Activity →
The answer should match the entries below word for word, minus their pictures.

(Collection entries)
⁂
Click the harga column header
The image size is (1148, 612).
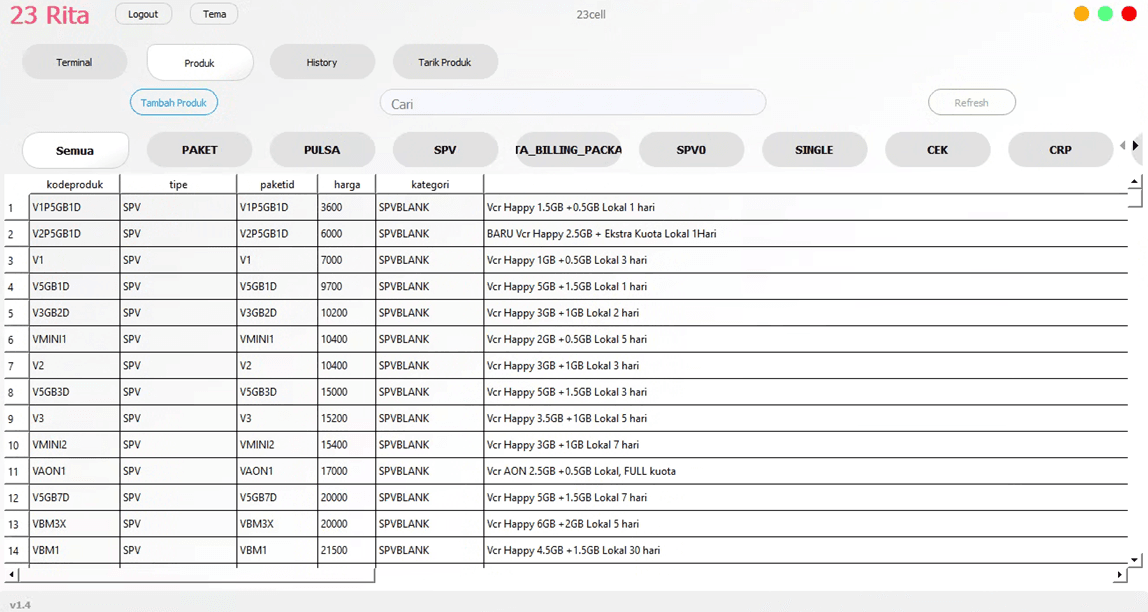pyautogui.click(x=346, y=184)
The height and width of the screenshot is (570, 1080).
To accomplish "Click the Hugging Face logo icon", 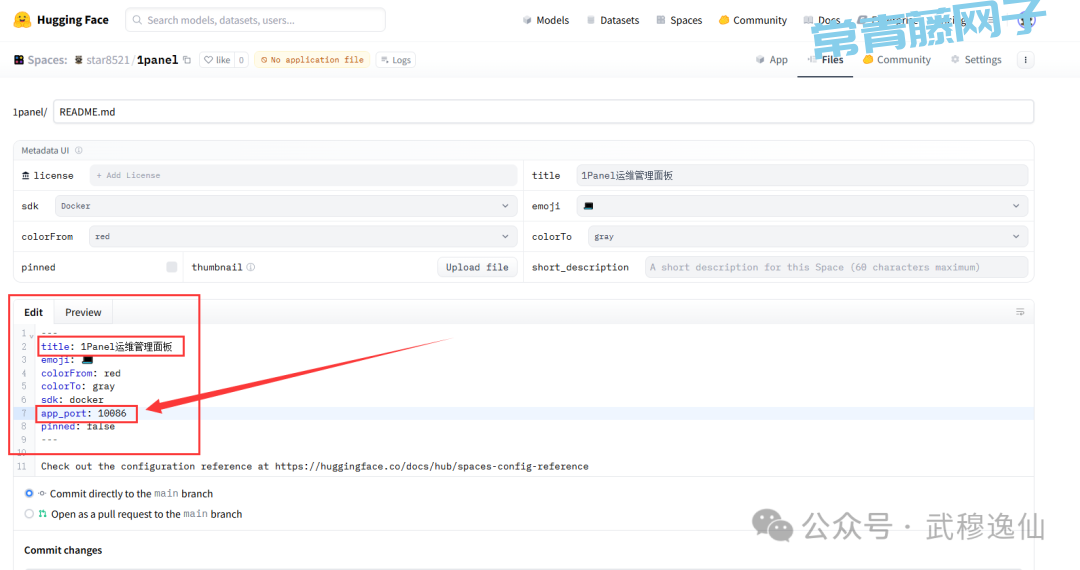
⁂
Response →
Click the harga column header
The image size is (1148, 612).
pyautogui.click(x=346, y=184)
The height and width of the screenshot is (570, 1080).
To accomplish "Click the Hugging Face logo icon", 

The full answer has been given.